Un projet qui s’articule autour d’une propriété de droit d’usage
Car depuis 2019, le projet de la Déviation est propriétaire du lieu. Pour se faire, les membres ont créé une campagne de financement, « Libérons les parpaings », auprès de différents prêteurs et de donateurs généreux, prêts à accélérer l’achat du site. Pour les aider dans les démarches, le Clip – structure favorisant d’instituer un rapport à l’habitat fondé sur la propriété d’usage -, a sensiblement pesé dans la balance. Aujourd’hui, grâce à leur aide, la Déviation est une propriété d’usage, c’est-à-dire, un espace appartenant à ces usagers porté par l’association Parpaing Libre. « Le but du Clip, c’est de trouver les financements pour pérenniser et acheter ces lieux d’occupation provisoire, créer des propriétés d’usages et empêcher la revente de ces espaces. Le lieu appartient en définitive à celui qui l’utilise. » rétorque l’artiste résident. « Si les membres de la Déviation décident de se retirer du projet, le Clip sera chargé de trouver de nouveaux propriétaires qui vont investir le lieu et c’est eux qui seront en charge de rembourser la dette. Pour l’instant, au vue du nombre de membres de la Déviation, on se débrouille bien. »
L’inscription dans un territoire au patrimoine précieux
En plus de sa dynamique collective et de l’horizontalité dans son organisation, le site de la Déviation s’inscrit sur un territoire atypique, aux portes de la garrigue et des vestiges de l’histoire industrielle de la région sud. Un territoire auquel les membres de la Déviation tentent de s’ouvrir en tissant des liens privilégiés avec le voisinage, notamment par la mise en place d’un marché de produits bio géré par l’association Chez Dev – Groupement d’achat ou d’ateliers de création avec les jeunes venant des établissements alentours ou fréquentant les structures socio-éducatives locales.
« Pendant le confinement, on a fait un groupement d’achat de légumes et de fruits locaux, on travaille avec une plateforme paysanne locale qui fait le lien entre les producteurs et le consommateur. On a ouvert nos commandes aux riverains pour qu’ils viennent se fournir ici, faire leur course, c’est une ouverture extérieure, ça nous a permis de maintenir le lien avec les riverains. Vu que la Déviation n’a pas le droit de faire des bénéfices, cette initiative est en train d’être cédée aux usagers. Ainsi, la Déviation va pouvoir juste devenir un lieu d’accueil d’événement et de résidences artistiques. » appuie le trentenaire. « On a aussi la volonté de réaliser des ateliers avec les jeunes publics des quartiers du 15ème et du 16ème arrondissement de Marseille. Je travaille avec le groupe ADDAP13 et le centre social de l’Estaque sur ce projet. J’ai accueilli quelques groupes pour faire de l’initiation à l’argile, pour faire visiter le lieu. Ensemble, nous avons fait des explorations, des balades, et à l’issue de ça on a créé un fanzine sur le vécu de chaque jeune. »

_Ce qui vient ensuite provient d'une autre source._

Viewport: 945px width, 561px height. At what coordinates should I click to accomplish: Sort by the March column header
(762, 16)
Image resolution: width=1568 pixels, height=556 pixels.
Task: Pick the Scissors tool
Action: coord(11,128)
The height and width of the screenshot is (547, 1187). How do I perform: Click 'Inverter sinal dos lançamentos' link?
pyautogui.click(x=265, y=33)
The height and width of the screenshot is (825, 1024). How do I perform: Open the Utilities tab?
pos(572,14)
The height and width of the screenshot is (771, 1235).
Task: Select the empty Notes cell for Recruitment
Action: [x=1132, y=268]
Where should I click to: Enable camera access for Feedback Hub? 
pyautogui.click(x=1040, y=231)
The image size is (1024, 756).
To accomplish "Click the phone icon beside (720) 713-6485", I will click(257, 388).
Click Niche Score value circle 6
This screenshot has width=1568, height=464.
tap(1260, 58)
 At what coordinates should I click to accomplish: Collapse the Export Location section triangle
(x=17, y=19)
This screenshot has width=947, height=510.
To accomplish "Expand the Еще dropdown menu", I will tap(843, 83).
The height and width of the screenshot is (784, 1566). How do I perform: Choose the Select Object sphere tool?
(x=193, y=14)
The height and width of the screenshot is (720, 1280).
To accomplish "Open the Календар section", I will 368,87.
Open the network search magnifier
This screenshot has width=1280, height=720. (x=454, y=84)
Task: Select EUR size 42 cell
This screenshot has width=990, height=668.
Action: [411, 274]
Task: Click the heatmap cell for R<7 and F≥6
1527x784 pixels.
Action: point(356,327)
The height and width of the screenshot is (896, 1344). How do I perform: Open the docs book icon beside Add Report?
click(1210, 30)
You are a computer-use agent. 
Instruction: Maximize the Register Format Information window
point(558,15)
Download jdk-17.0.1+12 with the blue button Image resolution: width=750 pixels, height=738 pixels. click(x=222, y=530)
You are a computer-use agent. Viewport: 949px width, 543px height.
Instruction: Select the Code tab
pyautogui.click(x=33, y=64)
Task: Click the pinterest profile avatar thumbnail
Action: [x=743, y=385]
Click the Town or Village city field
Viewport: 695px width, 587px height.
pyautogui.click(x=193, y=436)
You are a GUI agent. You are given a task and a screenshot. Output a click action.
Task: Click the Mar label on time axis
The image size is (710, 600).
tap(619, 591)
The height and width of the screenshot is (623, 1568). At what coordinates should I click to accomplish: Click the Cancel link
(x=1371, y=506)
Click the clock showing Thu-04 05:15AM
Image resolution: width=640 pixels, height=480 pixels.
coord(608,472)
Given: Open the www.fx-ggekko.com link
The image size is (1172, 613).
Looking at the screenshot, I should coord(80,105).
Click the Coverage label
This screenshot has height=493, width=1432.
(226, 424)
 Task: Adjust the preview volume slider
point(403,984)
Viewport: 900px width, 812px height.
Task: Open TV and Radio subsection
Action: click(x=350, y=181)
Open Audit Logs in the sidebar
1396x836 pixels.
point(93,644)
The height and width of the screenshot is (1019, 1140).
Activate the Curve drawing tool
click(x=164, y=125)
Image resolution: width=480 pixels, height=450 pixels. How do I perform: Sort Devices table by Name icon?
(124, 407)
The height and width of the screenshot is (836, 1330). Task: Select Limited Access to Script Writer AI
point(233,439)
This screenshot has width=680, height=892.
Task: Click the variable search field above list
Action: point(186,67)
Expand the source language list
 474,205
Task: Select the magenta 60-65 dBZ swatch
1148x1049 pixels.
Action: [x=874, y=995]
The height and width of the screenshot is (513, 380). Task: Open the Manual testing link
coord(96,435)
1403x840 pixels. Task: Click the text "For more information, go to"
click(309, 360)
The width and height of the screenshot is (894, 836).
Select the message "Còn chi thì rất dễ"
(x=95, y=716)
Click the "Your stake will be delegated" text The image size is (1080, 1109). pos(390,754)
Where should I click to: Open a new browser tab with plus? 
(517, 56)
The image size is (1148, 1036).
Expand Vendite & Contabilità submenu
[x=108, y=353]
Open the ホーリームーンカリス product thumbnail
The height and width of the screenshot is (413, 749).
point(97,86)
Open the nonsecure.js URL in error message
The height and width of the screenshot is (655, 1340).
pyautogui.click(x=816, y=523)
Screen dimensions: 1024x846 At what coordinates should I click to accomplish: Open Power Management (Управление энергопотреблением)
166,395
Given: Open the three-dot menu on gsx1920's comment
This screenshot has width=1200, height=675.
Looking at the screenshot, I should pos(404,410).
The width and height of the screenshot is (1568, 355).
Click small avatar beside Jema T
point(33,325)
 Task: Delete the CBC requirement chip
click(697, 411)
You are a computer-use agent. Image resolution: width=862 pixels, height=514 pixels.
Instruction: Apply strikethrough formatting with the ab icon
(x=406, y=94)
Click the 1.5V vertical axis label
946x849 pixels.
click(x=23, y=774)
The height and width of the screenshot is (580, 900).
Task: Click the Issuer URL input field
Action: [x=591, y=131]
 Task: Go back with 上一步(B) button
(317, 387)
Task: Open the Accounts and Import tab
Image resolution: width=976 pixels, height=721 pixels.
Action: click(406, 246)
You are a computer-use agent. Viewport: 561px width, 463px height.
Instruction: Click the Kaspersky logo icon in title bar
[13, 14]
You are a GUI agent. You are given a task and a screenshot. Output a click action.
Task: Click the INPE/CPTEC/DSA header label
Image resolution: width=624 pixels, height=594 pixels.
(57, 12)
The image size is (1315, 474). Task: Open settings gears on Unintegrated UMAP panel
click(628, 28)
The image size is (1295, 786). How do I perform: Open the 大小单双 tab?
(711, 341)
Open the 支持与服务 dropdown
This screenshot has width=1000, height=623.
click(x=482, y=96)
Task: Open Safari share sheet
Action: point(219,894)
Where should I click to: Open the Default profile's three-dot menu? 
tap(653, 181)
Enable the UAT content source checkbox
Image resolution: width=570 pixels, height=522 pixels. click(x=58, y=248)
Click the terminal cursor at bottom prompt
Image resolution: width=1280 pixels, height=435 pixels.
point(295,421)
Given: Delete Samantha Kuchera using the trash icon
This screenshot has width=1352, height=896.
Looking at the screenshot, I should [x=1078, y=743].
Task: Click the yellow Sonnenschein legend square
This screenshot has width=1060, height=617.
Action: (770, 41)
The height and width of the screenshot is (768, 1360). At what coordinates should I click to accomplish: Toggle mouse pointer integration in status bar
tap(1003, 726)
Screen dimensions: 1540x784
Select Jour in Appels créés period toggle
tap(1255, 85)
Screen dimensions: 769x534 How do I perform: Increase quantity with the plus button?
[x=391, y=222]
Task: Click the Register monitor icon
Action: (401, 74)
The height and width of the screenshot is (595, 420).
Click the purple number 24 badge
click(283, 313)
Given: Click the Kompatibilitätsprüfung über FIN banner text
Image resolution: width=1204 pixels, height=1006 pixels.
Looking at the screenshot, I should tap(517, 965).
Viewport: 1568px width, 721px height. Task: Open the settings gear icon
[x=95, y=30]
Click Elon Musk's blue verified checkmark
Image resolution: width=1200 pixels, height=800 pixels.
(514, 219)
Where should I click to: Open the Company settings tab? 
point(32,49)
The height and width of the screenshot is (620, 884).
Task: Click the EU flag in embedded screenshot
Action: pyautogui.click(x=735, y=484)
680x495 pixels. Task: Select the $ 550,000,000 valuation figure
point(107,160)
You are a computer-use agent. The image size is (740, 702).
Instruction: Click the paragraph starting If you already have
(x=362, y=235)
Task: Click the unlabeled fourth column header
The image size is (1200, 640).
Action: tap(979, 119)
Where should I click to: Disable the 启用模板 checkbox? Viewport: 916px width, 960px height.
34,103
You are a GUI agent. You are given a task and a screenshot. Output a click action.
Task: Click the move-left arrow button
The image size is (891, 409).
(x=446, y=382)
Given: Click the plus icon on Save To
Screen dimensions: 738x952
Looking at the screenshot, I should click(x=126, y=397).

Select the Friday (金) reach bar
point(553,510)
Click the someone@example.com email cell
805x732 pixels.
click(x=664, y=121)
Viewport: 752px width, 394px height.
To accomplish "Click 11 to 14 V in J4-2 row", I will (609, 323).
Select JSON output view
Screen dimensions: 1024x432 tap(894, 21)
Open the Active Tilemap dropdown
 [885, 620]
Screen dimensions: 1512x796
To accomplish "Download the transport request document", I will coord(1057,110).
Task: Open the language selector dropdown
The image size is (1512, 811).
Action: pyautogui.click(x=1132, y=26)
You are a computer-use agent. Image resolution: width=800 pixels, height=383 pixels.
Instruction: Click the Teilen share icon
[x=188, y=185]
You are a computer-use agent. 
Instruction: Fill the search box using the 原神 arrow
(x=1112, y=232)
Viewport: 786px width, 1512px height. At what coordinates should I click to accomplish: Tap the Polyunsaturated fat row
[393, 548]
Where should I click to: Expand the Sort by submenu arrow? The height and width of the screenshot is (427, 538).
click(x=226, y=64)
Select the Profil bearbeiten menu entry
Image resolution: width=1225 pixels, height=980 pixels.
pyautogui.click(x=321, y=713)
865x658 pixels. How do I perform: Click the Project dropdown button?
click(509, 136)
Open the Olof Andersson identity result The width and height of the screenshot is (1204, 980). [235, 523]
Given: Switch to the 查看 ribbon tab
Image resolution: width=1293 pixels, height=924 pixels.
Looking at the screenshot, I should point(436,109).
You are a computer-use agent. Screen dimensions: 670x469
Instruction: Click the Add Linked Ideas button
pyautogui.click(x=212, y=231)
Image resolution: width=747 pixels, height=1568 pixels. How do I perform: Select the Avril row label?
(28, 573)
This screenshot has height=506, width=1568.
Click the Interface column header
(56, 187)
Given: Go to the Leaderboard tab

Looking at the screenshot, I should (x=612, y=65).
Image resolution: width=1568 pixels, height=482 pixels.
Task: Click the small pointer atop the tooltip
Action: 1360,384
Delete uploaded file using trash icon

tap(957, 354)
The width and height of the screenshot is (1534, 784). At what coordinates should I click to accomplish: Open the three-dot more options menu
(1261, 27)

Aujourd’hui, l’urgence pour les membres de la Déviation est de pérenniser le lieu en réussissant à rembourser le prêt par l’action de mécènes prêts à les aider. On espère que cette belle initiative continuera à fédérer autour d’elle une communauté d’artistes venant d’horizons multiples et ses voisins, de plus en plus nombreux à fouler l’entrée de la Déviation.